[GenABEL-dev] new approach for data storage in GenABEL package

L.C. Karssen lennart at karssen.org
Thu Nov 28 11:59:46 CET 2013


Dear all,

On 11/27/2013 08:45 PM, Maksim Struchalin wrote:
> About package names: There are 5056 packages on CRAN. 42 of them are
> data packages and 6 of them has name like packagename.data
> ("cluster.datasets", "data.table", "gamlss.data", "g.data",
> "survJamda.data" and "TH.data").
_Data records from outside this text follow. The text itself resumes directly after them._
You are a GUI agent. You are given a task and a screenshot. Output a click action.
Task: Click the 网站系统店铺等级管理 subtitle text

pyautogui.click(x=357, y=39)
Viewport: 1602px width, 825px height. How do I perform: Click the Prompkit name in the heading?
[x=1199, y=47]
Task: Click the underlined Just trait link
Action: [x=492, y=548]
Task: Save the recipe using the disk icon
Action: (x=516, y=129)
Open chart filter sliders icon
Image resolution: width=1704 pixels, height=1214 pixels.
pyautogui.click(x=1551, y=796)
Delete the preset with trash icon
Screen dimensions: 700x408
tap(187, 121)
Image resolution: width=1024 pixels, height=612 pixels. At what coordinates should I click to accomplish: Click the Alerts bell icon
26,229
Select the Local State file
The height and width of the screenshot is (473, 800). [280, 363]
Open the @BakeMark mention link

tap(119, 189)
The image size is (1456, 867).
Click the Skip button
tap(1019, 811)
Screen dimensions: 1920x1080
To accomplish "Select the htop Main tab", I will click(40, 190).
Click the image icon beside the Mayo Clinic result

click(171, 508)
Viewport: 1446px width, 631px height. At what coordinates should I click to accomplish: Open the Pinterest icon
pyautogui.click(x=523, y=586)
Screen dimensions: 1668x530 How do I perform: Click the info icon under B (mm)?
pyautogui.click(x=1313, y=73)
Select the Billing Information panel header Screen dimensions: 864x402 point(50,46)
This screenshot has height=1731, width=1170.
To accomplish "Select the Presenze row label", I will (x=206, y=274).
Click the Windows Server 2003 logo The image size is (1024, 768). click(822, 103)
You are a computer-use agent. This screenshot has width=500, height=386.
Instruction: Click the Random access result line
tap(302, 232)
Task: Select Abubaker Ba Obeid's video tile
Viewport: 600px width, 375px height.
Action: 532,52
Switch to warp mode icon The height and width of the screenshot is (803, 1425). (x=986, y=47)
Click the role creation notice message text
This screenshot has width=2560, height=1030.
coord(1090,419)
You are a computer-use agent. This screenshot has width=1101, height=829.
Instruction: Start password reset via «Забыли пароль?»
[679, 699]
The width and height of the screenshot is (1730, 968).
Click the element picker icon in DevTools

Thus, GenABELdata would be more in line
> then GenABEL.data.

I proposed GenABEL.data because I saw it appear multiple times on CRAN
(although I didn't do the counting Maksim did). I still think having the
dot in the name is better as it improves the readability of the package
name, it provides a better "visual" queue as to what the package contains.
The fact that most of the other data packages don't have a dot doesn't
carry much weight in my opinion. I think the improvement in readability
of the package name (with dot) outweighs the 'conform to the majority'
argument.

> 
> About submission to CRAN: I still see small warnings in R CMD --check
> output and at least one FAILURE in test.polylik from RUnit test. I think
> we can make the next submission to CRAN by the end of the next week: one
> week for testing our new data package + fixing small errors.
> 
> p.s. We should submit to CRAN GenABEL.data as well.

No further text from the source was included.